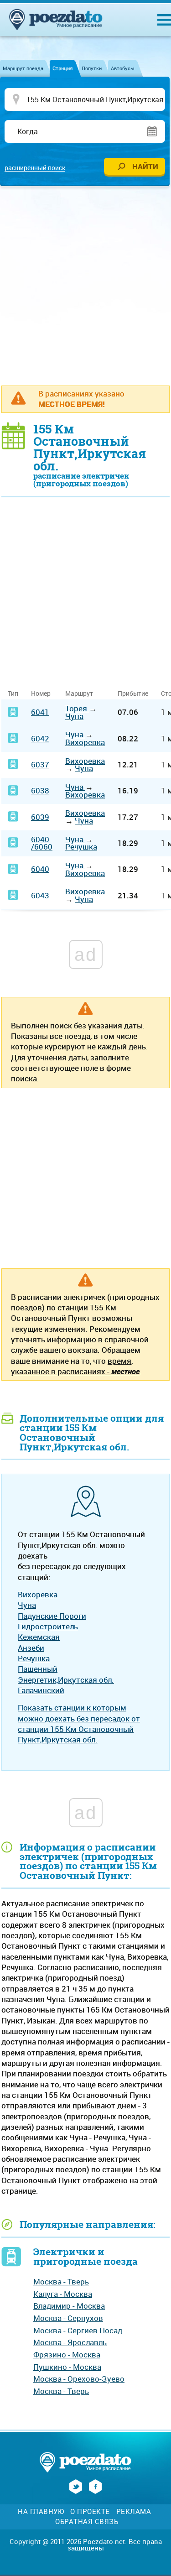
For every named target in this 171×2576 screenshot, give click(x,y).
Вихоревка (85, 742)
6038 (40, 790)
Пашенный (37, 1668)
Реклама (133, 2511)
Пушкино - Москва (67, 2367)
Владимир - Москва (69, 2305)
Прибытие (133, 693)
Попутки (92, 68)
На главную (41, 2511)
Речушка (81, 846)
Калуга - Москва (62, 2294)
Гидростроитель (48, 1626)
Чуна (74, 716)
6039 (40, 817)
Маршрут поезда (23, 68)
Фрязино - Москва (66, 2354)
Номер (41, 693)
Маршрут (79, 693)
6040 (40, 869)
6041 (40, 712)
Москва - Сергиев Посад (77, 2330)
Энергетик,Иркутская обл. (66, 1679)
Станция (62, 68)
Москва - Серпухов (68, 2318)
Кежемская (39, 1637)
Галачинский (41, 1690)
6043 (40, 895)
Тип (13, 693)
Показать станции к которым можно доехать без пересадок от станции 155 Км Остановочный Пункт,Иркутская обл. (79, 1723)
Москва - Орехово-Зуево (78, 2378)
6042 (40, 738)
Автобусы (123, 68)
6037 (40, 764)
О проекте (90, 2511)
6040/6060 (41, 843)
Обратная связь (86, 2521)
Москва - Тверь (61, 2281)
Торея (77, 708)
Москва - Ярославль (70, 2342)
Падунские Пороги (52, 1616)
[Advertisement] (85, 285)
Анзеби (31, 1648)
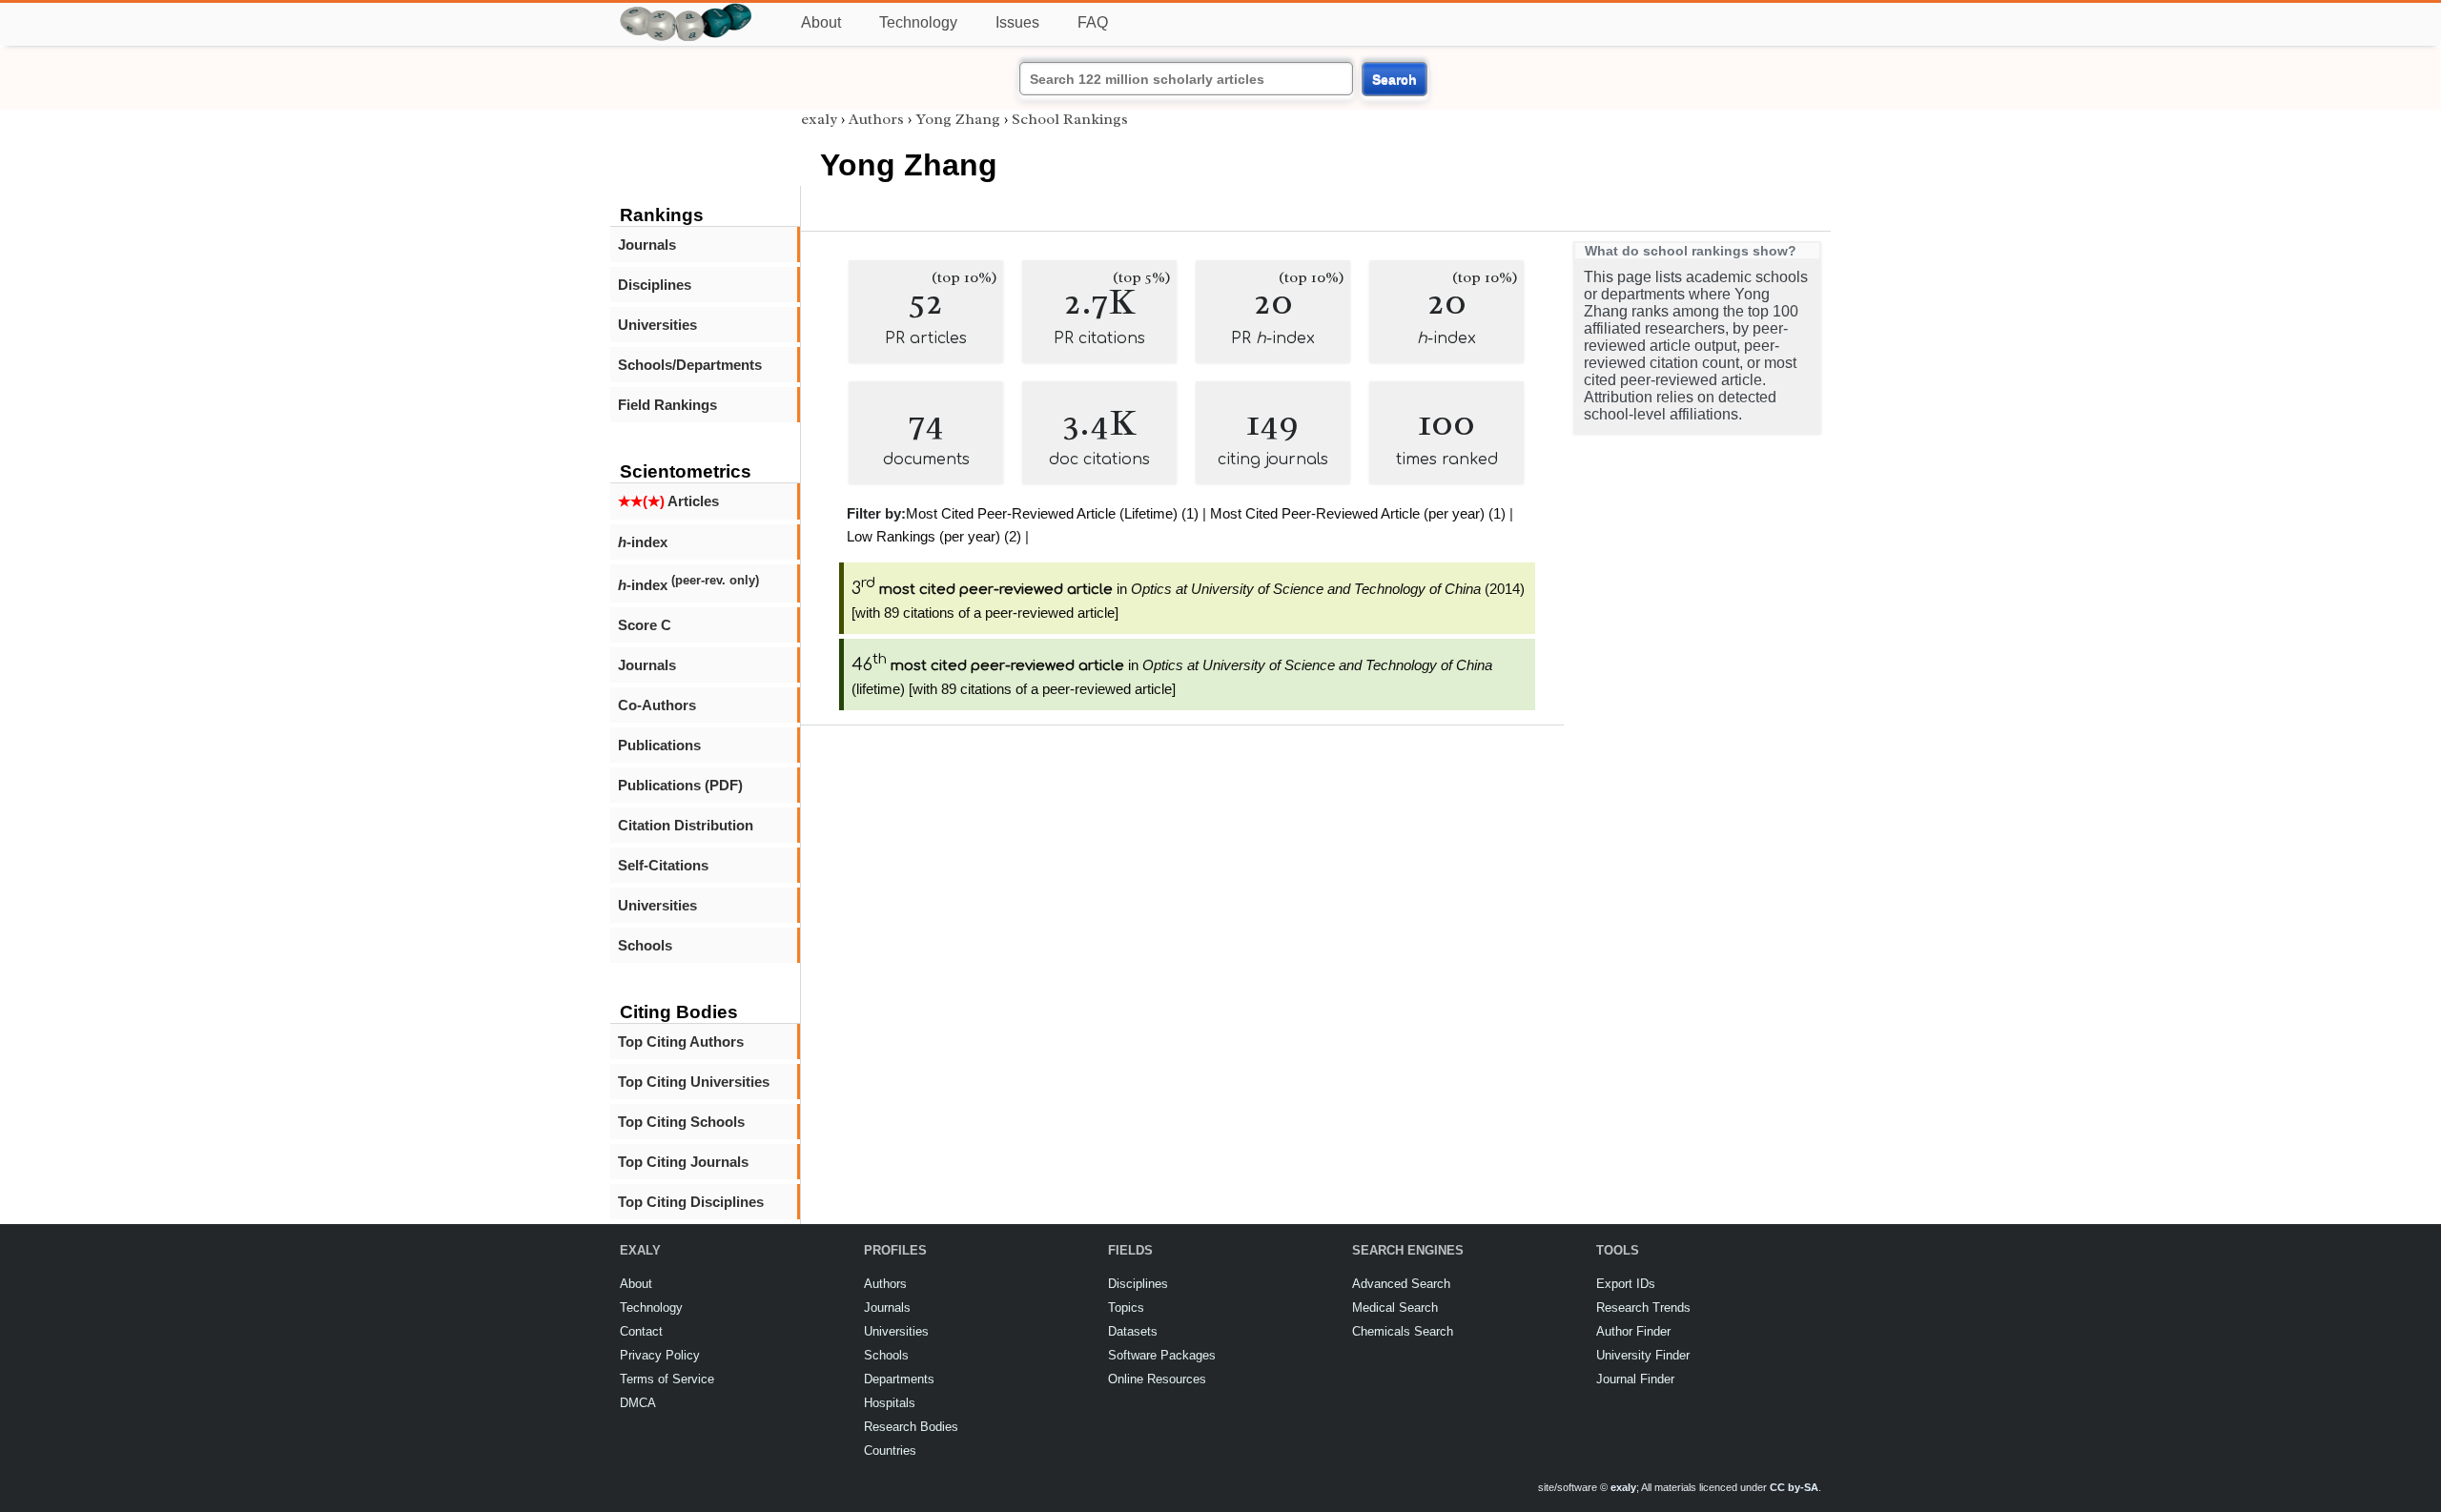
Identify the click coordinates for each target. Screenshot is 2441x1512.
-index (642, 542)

-----

Task prompt — Beginning at the line that contains "Identify the click", give again every line down to the end of the material, exactly as written, and stop there.

Answer —
Identify the click coordinates for each target. Screenshot is 2441x1512.
-index (642, 542)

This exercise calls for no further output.